Identify investment candidates. Our primary focus is on high quality companies, namely those with above average long-term revenue and income growth, high operating margins, high returns on assets and equity, modest capital requirements and strong balance sheets.
Gather information. We are research driven, fundamental, bottom-up investors. We gather as much relevant information as possible starting with a company's SEC filings, recent investor presentations, and earnings conference calls. We attend management and brokerage sponsored investment meetings and read sell-side analyst reports and industry specific publications.
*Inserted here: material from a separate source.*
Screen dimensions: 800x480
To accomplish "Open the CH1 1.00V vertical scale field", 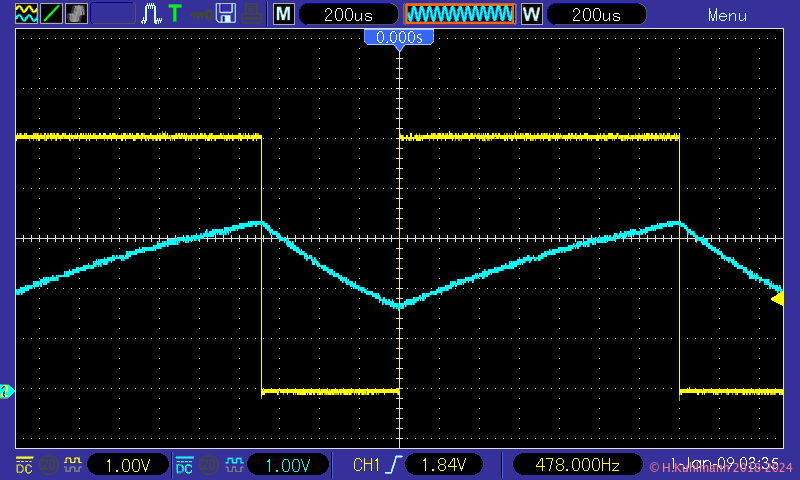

Develop an understanding of business. We develop an understanding of the underlying business fundamentals of each company we research and focus on answering questions such as why has the company been successful, what are its business economics, what are its competitive advantages and are they sustainable, how fast can it grow in the future and how much cashflow can it generate.
Evaluate management. As long-term partners in the companies in which we invest, we need to be comfortable with the management teams running our businesses. Factors considered in our evaluation: Does management have a well articulated, reasonable business strategy; reasonable financial goals; a shareholder-oriented capital allocation discipline; and executive compensation plans aligned with shareholders' interests.
Develop valuation framework. We develop company specific valuation models to determine the price that a well-informed, rational businessman would pay for the entire company in a negotiated transaction. We refer to this price as the company's "intrinsic value".
Test key assumptions. We make key assumptions explicit in our valuations thereby allowing us to determine how changes in these assumptions affect our estimate of a company's intrinsic value. We prefer companies that remain cheap under a reasonably wide range of scenarios.
Patiently wait for buying opportunities. Patience is a virtue, especially for value investors. Not only do we want to invest in high quality companies, but we want to do so at prices that provide an adequate "margin of safety". We only invest in companies selling at 20-40% discounts to our estimates of their intrinsic values.
Be a disciplined seller. We are as disciplined in selling stocks as we are in buying them. We always sell stocks once they reach our estimates of intrinsic value.